• _About this task_
Although the data below holds other lines too, output only those from the line with "Our Stars (45, 2083)" up to and including the line with "ビジネスモデル (139, 2097)", exactly as they appear.
= = = =
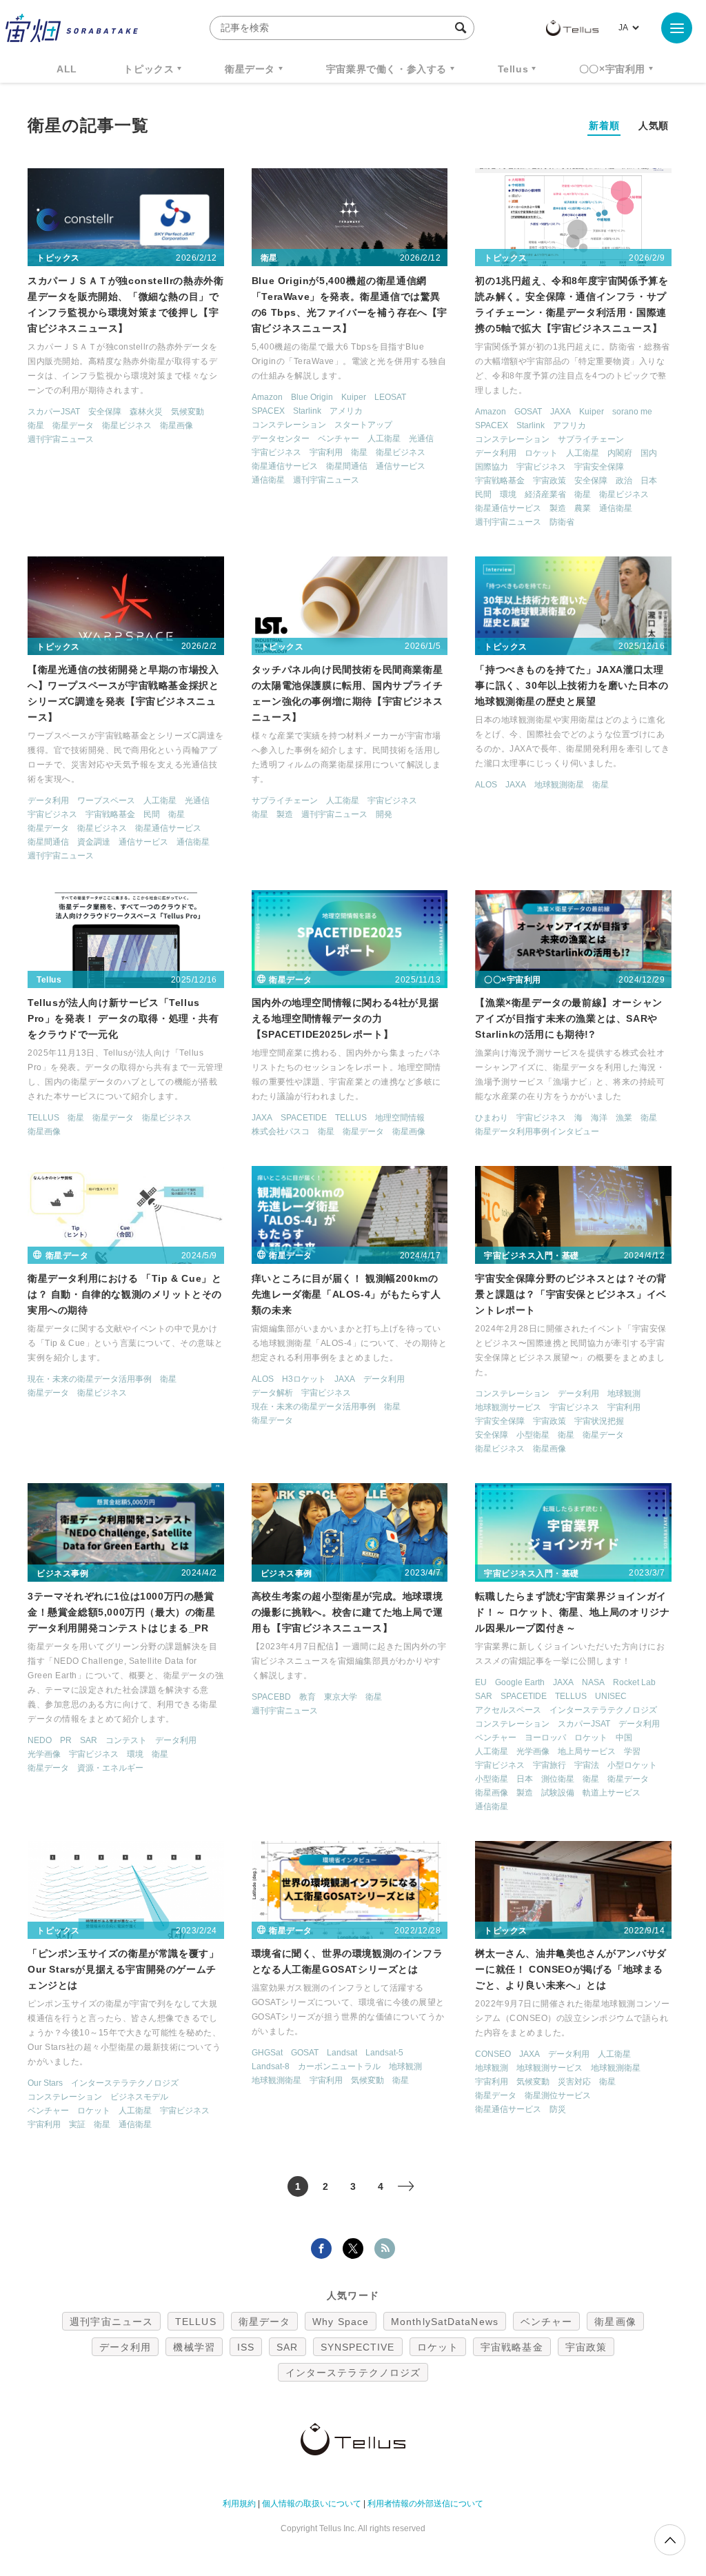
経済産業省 (545, 494)
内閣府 (619, 453)
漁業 (624, 1118)
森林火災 (146, 411)
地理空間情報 (400, 1118)
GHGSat (267, 2052)
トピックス (148, 68)
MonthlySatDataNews (444, 2321)
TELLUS (43, 1118)
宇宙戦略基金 (500, 480)
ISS (245, 2347)
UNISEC (611, 1696)
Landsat (342, 2052)
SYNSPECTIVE (358, 2347)
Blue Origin (312, 397)
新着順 (604, 125)
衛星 (36, 425)
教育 (307, 1697)
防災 (557, 2109)
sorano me (632, 411)
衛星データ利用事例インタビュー (537, 1131)
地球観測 (624, 1393)
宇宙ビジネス (276, 452)
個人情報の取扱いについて (311, 2503)
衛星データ (250, 68)
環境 (508, 494)
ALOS (486, 784)
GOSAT (528, 411)
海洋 (599, 1118)
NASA (593, 1682)
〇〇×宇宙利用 (612, 68)
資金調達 (93, 842)
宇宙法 (586, 1765)
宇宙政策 (549, 480)
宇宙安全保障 (599, 467)
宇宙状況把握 (599, 1421)
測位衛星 (557, 1779)
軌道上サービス (612, 1793)
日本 (649, 480)
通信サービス (400, 466)
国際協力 (491, 467)
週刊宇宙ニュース (61, 439)
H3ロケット (304, 1379)
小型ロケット (632, 1765)
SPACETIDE (304, 1118)
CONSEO (493, 2054)
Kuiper (353, 397)
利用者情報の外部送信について (425, 2503)
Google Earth (520, 1682)
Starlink (307, 411)
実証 (77, 2124)
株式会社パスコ (281, 1131)
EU (481, 1682)
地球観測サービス (508, 1407)
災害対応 (574, 2081)
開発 (384, 814)
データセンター (281, 438)
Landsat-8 (271, 2066)
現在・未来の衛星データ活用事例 (90, 1379)
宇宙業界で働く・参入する (386, 68)
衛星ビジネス (127, 425)
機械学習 (193, 2347)
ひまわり (491, 1118)
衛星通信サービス (285, 466)
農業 (582, 508)
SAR (88, 1740)
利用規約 (239, 2503)
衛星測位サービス (558, 2095)
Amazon (267, 397)
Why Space (340, 2321)
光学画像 (44, 1754)
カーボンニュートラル (339, 2066)
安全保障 (104, 411)
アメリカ (346, 411)
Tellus (513, 68)
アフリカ (569, 425)
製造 (557, 508)
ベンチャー (338, 438)
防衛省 (561, 522)
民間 (483, 494)
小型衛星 (532, 1435)
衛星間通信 (346, 466)
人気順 (653, 125)
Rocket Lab (634, 1682)
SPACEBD (271, 1697)
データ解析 (272, 1393)
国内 (649, 453)
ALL (67, 68)
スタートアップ (363, 425)
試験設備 (557, 1793)
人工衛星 (384, 438)
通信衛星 (268, 480)
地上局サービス (587, 1751)
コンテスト (126, 1740)
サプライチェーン (591, 439)
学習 (632, 1751)
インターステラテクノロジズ (603, 1710)
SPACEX (268, 411)
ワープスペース (106, 800)
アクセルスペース (508, 1710)
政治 (624, 480)
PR (66, 1740)
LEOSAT (390, 397)
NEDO (40, 1740)
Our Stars (45, 2083)
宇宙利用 (326, 452)
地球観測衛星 (559, 784)
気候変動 (187, 411)
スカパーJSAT (54, 411)
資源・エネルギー (110, 1768)
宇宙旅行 (549, 1765)
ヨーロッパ (545, 1737)
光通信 (421, 438)
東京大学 (340, 1697)
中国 (624, 1737)
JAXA (560, 411)
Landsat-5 (384, 2052)
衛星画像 (176, 425)
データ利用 (495, 453)
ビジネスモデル (139, 2097)
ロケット (541, 453)
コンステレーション (289, 425)
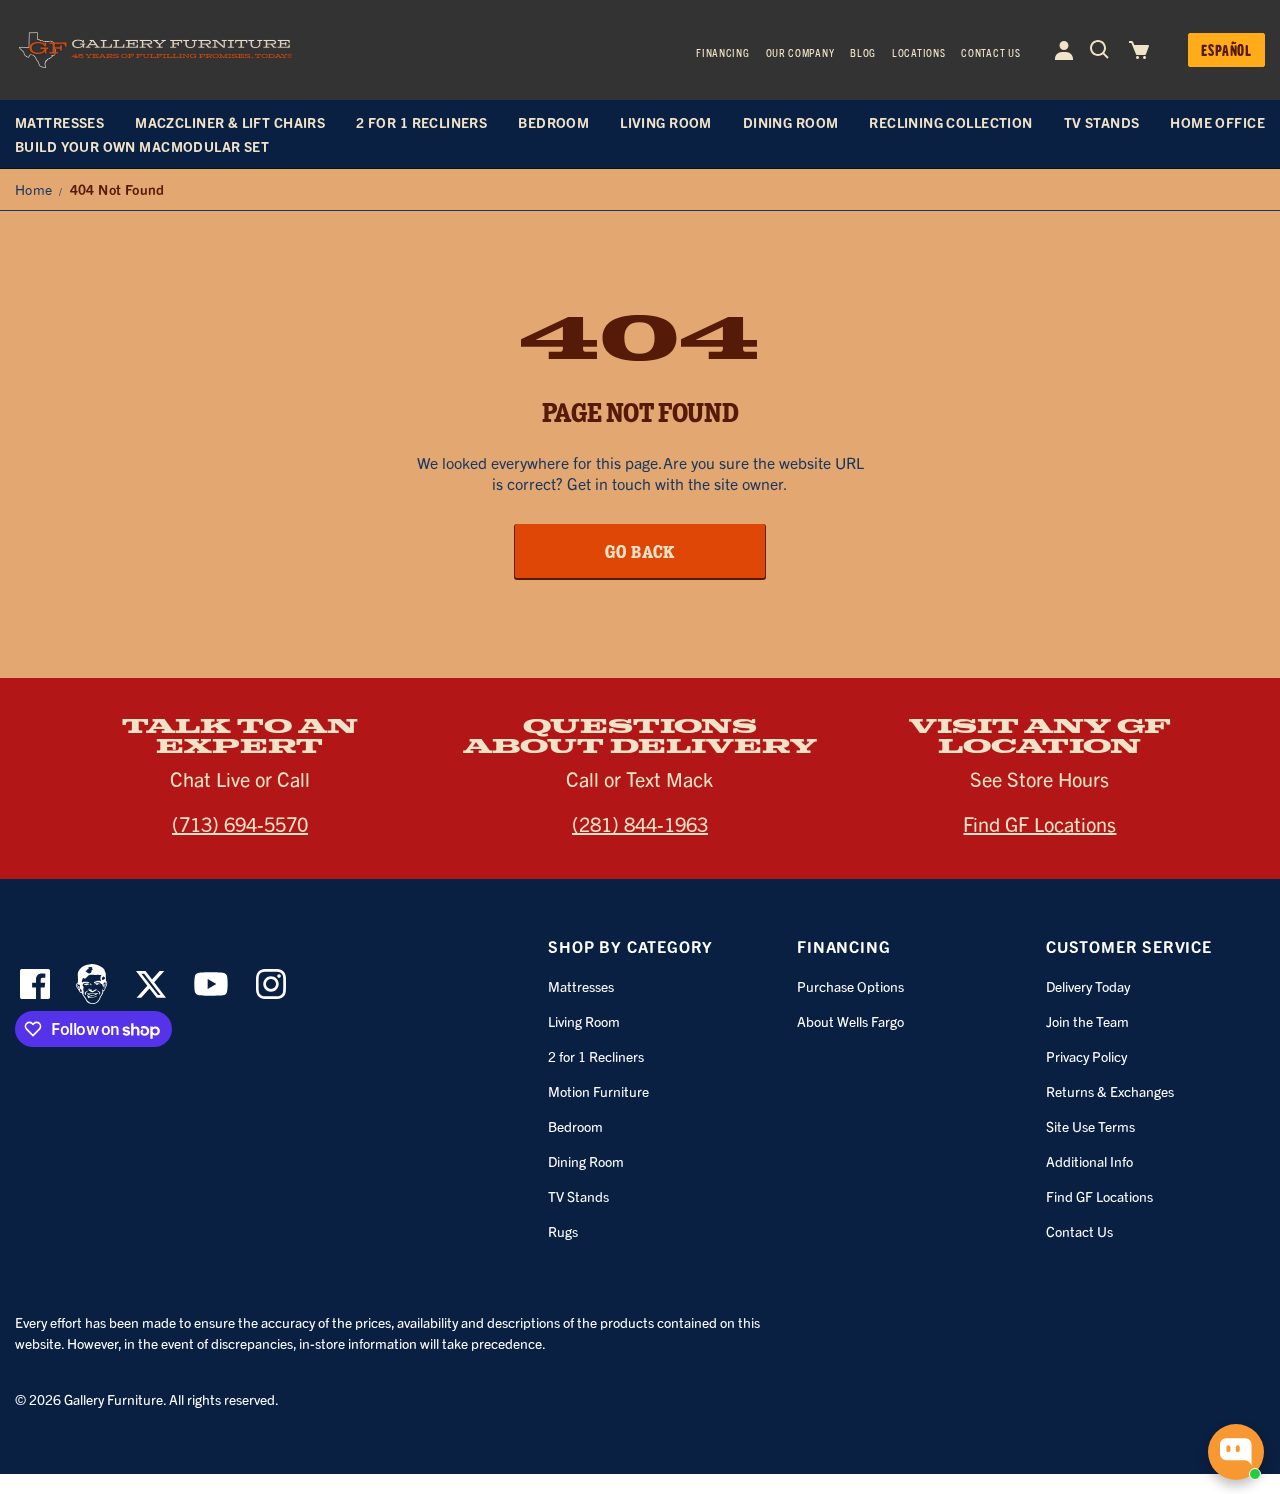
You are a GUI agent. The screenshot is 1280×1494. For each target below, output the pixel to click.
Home (34, 189)
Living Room (584, 1021)
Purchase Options (850, 986)
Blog (863, 52)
= = = =
• _Task result_
Our Stars (45, 2083)
宇宙利用 (326, 452)
地球観測衛星 (559, 784)
気候変動 (187, 411)
スカパーJSAT (54, 411)
資源・エネルギー (110, 1768)
宇宙旅行 (549, 1765)
ヨーロッパ (545, 1737)
光通信 (421, 438)
東京大学 (340, 1697)
中国 (624, 1737)
JAXA (560, 411)
Landsat-5 (384, 2052)
衛星画像 (176, 425)
データ利用 (495, 453)
ビジネスモデル (139, 2097)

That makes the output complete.